Task objective
Answer these questions from the post about nine months after surgery:
(a) In the three-picture photos, what month and year does the middle picture show?
(b) What is still falling out at an alarming rate?
(c) What kind of training is named as the reason for the body's change?

It truly seems like so much longer than 9 months since that morning that I couldn't stop sweating, because that's how my nerves chose to manifest themselves. Since I put on that huge gown with the cool air hose hooked to it. Since the new nurse tried to get my IV started, unsuccessfully. Since I sat there in that bed on wheels waiting for them to take me off to surgery, genuinely concerned I wouldn't wake up. Since Dr. Jones and his team changed my life for the insanely better.
In the photos I post that have 3 pictures - the one on the left will be September 2015, the middle will be October 2016 and the right will be January 2017. I am wearing the same clothes to show that difference as well - and lets face it - - they're pretty damn comfy now! I didn't spend a lot of time trying to make everything fit just right - so they're not professional shots by any means - - but they should give you an idea.
I don't know that I see much of a change from the 6 month to the 9 month pictures, but the lighting makes me look like I have a bit of a tan, so I'll take it =) I'm so pasty white thanks to Minnesota winter!!
This 9 months has definitely been a time of self-actualization. Before my surgery, I never felt depressed. I didn't feel like I lacked confidence. I didn't realize how the choices I was making were based on what I perceived to be the best I could do instead of what I actually deserved. I didn't feel that unhappy. Sure - I had moments, but it wasn't all the time. Thank God for defense mechanisms!! I am just now starting to realize how much I was holding myself back because it was just easier to do that then want/wish/hope for things. And I think I'm about done with that shit. Time to start going for exactly what I want!
I seriously cannot get enough of looking at this comparison. It is just unbelievable how much a body can change in such a short period of time! This, ladies and gentlemen, is why you do weight training.
The only other drawbacks I'm experiencing at this point is my hair - - it is still falling out at an alarming rate. Hoping that will start to slow one of these days. And nothing really fits right. I seem to be in the middle of all of the sizes. Not really something worth complaining about - - but it is my reality.
So things are moving right along over here. A year will be here before I know it. I feel like that warrants some sort of celebration - - but just not sure what that should be? I'd be open to suggestions?

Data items
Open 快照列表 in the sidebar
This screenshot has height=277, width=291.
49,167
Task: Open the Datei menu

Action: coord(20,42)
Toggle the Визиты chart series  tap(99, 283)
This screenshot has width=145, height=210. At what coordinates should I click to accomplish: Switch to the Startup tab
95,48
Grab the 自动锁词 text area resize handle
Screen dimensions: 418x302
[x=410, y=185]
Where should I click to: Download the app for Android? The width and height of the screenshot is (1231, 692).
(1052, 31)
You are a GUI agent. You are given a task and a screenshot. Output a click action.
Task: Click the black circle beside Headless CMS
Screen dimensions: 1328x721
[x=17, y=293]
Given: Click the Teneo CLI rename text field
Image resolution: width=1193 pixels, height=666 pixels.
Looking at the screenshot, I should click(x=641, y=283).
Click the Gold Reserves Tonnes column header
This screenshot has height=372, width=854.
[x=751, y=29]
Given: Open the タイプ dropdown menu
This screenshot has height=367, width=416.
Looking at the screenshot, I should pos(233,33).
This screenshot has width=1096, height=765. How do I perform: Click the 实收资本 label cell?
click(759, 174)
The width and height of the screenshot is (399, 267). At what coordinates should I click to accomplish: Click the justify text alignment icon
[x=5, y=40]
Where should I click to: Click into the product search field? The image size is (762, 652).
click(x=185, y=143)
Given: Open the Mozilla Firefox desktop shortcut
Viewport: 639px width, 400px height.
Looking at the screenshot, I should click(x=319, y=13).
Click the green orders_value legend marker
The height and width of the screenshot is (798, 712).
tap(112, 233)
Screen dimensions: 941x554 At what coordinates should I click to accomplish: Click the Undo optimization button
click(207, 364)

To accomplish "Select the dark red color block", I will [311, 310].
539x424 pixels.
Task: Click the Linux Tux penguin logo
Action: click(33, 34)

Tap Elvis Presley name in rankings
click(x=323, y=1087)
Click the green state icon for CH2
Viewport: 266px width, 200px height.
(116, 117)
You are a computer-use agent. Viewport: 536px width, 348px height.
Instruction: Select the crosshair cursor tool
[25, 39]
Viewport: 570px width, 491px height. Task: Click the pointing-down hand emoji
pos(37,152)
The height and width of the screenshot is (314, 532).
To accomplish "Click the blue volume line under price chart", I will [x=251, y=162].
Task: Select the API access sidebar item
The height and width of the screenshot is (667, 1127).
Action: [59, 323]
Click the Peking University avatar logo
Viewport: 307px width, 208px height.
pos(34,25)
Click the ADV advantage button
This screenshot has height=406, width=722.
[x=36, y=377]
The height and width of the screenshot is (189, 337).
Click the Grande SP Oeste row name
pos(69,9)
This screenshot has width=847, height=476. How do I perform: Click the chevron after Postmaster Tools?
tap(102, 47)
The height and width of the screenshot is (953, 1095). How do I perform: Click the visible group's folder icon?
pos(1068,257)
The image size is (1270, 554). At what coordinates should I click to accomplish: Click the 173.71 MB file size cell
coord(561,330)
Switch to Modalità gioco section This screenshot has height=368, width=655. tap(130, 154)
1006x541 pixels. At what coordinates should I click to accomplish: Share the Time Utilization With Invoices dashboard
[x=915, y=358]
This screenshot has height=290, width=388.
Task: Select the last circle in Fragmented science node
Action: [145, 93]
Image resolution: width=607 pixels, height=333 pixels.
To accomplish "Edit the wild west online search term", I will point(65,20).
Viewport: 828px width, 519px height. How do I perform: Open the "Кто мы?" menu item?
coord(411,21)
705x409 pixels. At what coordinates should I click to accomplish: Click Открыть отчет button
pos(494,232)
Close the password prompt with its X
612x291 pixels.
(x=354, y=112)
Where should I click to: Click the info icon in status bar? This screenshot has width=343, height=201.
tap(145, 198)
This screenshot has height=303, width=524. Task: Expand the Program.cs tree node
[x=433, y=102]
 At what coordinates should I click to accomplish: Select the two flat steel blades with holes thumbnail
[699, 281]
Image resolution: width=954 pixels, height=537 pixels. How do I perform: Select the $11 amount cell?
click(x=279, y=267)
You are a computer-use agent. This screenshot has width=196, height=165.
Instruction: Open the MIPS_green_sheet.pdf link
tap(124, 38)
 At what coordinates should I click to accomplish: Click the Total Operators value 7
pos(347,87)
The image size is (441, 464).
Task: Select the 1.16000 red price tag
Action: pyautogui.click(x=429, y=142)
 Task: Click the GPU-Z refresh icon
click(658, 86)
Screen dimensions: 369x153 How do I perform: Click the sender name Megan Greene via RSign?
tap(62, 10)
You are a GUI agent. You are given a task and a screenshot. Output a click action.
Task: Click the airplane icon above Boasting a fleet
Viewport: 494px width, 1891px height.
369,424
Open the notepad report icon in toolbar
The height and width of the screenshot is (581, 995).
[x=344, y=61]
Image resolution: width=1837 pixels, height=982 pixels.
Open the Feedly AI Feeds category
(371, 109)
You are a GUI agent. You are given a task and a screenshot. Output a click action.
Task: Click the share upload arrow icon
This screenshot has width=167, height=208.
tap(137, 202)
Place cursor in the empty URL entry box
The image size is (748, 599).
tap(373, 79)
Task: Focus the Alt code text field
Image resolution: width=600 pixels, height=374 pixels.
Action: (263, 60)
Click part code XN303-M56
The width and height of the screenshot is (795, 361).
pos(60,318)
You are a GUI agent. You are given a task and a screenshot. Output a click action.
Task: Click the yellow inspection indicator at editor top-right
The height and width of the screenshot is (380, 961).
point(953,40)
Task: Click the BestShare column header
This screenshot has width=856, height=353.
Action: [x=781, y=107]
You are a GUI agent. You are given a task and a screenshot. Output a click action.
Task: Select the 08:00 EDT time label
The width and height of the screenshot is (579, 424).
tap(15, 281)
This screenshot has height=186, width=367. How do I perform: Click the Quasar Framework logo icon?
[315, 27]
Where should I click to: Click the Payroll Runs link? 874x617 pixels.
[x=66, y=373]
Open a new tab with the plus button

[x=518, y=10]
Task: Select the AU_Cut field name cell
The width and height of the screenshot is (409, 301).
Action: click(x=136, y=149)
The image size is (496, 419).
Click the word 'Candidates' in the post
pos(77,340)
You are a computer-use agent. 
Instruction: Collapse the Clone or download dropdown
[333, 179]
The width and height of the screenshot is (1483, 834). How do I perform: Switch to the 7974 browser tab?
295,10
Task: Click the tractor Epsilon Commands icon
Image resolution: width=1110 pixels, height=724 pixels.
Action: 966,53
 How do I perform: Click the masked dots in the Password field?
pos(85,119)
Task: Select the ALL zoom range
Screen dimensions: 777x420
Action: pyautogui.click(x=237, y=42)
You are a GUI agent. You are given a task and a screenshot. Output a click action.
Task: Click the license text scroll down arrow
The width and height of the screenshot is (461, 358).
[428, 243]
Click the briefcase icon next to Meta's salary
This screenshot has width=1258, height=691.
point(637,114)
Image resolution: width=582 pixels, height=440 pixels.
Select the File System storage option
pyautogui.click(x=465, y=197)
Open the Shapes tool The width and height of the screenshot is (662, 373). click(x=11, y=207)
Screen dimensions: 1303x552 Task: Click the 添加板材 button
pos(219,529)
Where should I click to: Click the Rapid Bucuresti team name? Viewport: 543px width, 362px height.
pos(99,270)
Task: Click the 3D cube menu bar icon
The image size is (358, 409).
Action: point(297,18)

Answer to this problem
(a) October 2016
(b) Hair
(c) Weight training